Calculate the probability that a herbalist operating in this town for two hours;
(i)Will receive no patients (4marks)
(ii) Will wait for at least 30 minutes before receiving the first patient (5marks)
(i) What is the mean time lag between any two patients visiting the herbalist
Answer by mathmate(429) (Show Source): You can put this solution on YOUR website!
Question:
suppose that the arrival of patients at a herbalist clinic in a certain rural town is a poison process, with rate parameter =2.8 per hour.
Calculate the probability that a herbalist operating in this town for two hours;
(i)Will receive no patients
(ii) Will wait for at least 30 minutes before receiving the first patient
(i) What is the mean time lag between any two patients visiting the herbalist
Solution:
Given the arrival is a Poisson process (note spelling) with rate parameter 2.8 arrivals per hour. Note that Poisson processes have no memory, meaning that the arrival of one does not affect subsequent arrival times.

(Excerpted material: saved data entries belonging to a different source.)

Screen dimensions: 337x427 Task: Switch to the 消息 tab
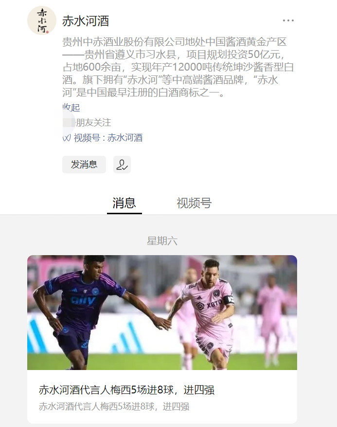(x=124, y=203)
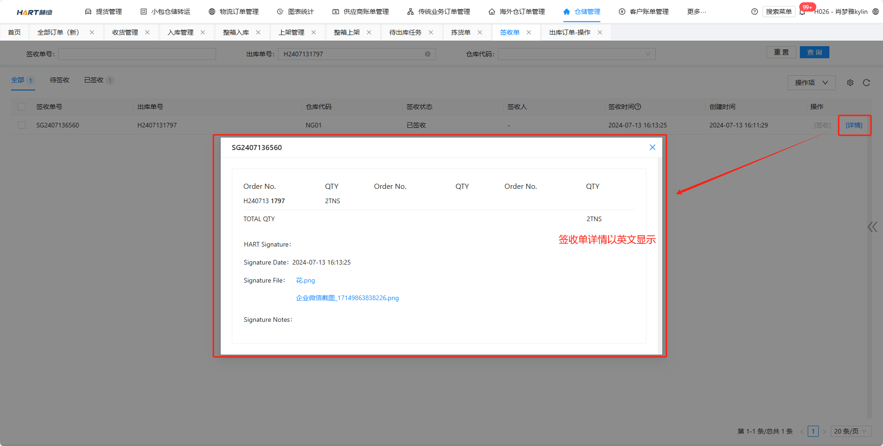The width and height of the screenshot is (883, 446).
Task: Open the 仓库代码 dropdown
Action: coord(576,54)
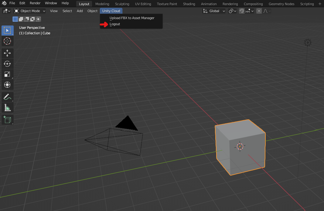Choose Upload FBX to Asset Manager
This screenshot has width=324, height=211.
pos(132,18)
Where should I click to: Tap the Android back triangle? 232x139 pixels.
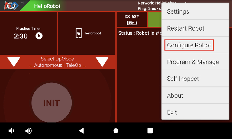pos(81,131)
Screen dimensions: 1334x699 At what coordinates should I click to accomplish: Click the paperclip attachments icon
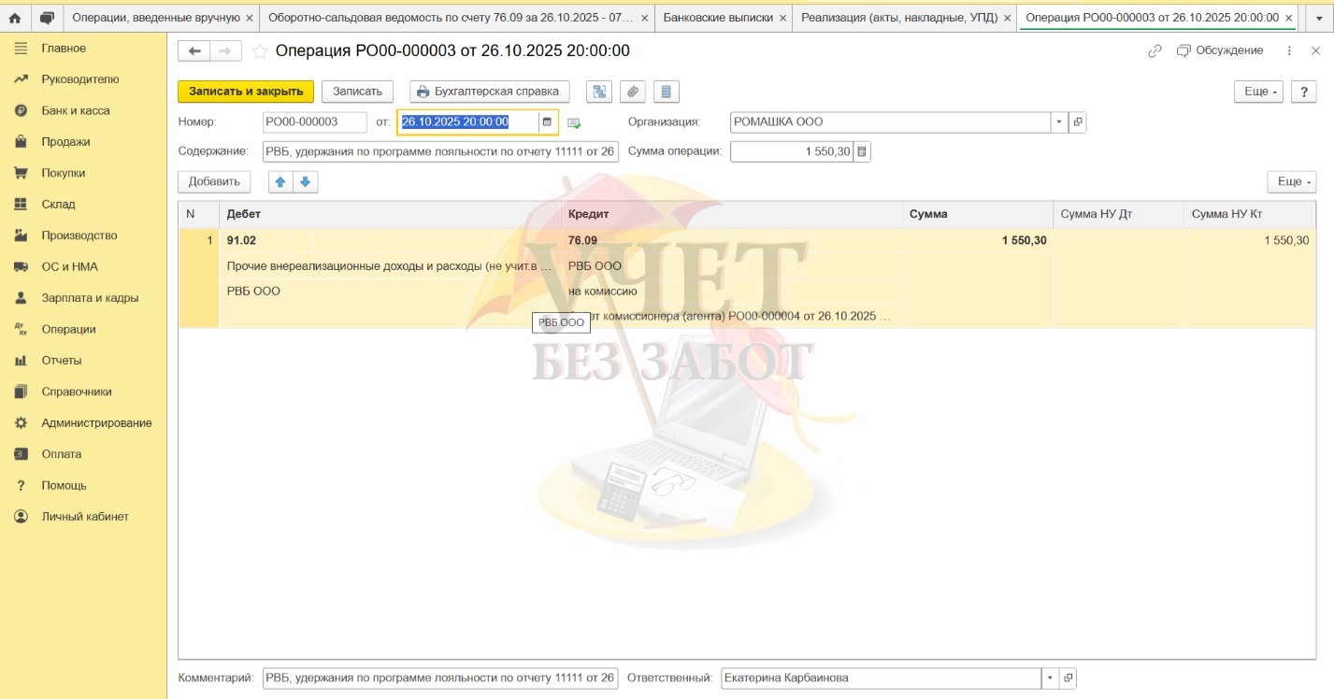click(633, 92)
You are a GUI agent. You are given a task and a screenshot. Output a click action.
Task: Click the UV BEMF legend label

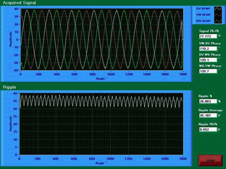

The pmf (probability mass distribution) of a Poisson process is given by the Poisson Distribution, with λ=mean number of arrivals per unit time.
P(X=k)=(λ^k)(e^(-λ))/k! [k ∈Z ≥ 0]
The given situation is:
λ=2.8 [period is 1 hour]
(i) k=0 [no patients]
P(X=0)=(λ^k)(e^(-λ))/k!
=(2.8^0)(e^(-2.8))/0!
=0.0608
(ii) λ=1.4, [period is 30 minutes]
P(X=0)=P(X=0)=(λ^k)(e^(-λ))/k!
=(1.4^0)(e^(-1.4))/0!
=0.247
(iii) λ=2.8 [period = 1 hour]
Mean time lag = 60 minutes /2.8 = 21.4 min.
Note that for a Poisson distribution, λ IS the mean rate.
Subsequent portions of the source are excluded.